A Facility With Deep CALS Roots

The name is new, but the Wisconsin Crop Innovation Center (WCIC) holds a prominent place in the young history of agricultural biotechnology. The facility also has long and deep ties to CALS researchers and alumni.

Originally known as Cetus of Madison, Inc., the Middleton facility—owned by
the Cetus Corporation of Emeryville, California—opened in 1981 under the direction of CALS bacteriology professor Winston Brill. The Wisconsin Alumni Research Foundation (WARF) played a key funding role in the early days of the company.

Cetus of Madison, Inc. initially focused on evaluating and testing a wide variety of natural rhizobia species to better understand their role in nitrogen fixation and nodulation in legumes, with the hope of someday enabling maize to have that capacity.

Man standing in front of two long tables that are filled with young plants
Associate director Michael Petersen, a CALS alum, has worked at the facility through many changes of management. Photo by Sevie Kenyon BS’80 MS’06

As interest in biotechnology grew in the early 1980s, the facility’s focus changed to inventing and innovating ways to introduce genes into plants. In 1984, Cetus Corp. sold half of its interest in Cetus of Madison, Inc. to the WR Grace Co.—and thus the company name “Agracetus” was born.

Great discoveries followed. An electric “gene gun” and transformation methods developed at Agracetus revolutionized the plant transformation process. Many plant species were subsequently transformed, including tobacco, peanut, sunflower, soybean, maize, cotton, cranberry, canola, poplar, wheat and rice. CALS researchers Kenneth Raffa, Brent McCown PhD’69 and Elden Stang, as well as WCIC associate director Michael Petersen BS’87 (then still an undergraduate) and Richard Heinzen MS’74, collaborated with Agracetus scientists during that period. But that wasn’t the only significant research taking place. Other studies critical to agricultural improvement focused on cotton fiber quality, transformation process improvements, polymerase chain reaction (PCR) method development, insect and disease resistance and herbicide tolerance. A number of CALS faculty, including Michael Sussman, Richard Amasino and Andrew Bent, were highly involved in consulting with Agracetus in many of these areas.

In 1990, WR Grace Co. acquired full ownership of Agracetus. During the early 1990s, Agracetus ventured into research in DNA vaccines—using an improved “gene gun”—and contracted plant transformation services to others within the industry, including, most notably, the Monsanto Company.

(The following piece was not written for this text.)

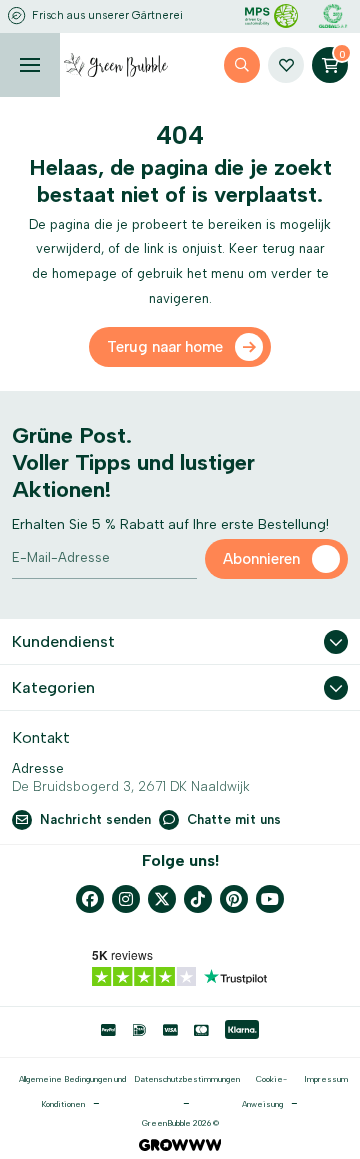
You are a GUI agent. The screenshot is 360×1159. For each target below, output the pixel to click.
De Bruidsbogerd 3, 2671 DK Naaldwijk (131, 786)
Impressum (326, 1079)
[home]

Collaborating with biological systems engineering professor Richard Straub PhD’80 (now CALS senior associate dean) and other CALS researchers, the company also worked on producing industrial enzymes in plants.

After successfully generating plants that eventually became commercial products
for Monsanto, including Roundup Ready Soybeans and Bollgard Cotton, the facility was acquired by Monsanto in 1996.

Over the next 20 years, Monsanto used the facility as its primary site for soybean and cotton transformation. Other R&D at the site included corn, canola, wheat, rice and alfalfa transformation, gene expression, molecular testing and seed chipping/genotyping.

The site was considered a “center of excellence” for Monsanto due to its highly innovative employees, high throughput transformation capabilities and ability to consistently perform above and beyond expectations.

In July of 2016, Monsanto relocated a number of remote functions back to its St. Louis headquarters in the interest of business consolidation. In the hope that the Middleton facility would continue to work toward the betterment of agriculture, Monsanto the following December donated it to longtime collaborator the University of Wisconsin–Madison, along with University Research Park.

Not surprisingly, given the long history of CALS involvement, agronomy professor Shawn Kaeppler BS’87 was chosen to serve as facility director.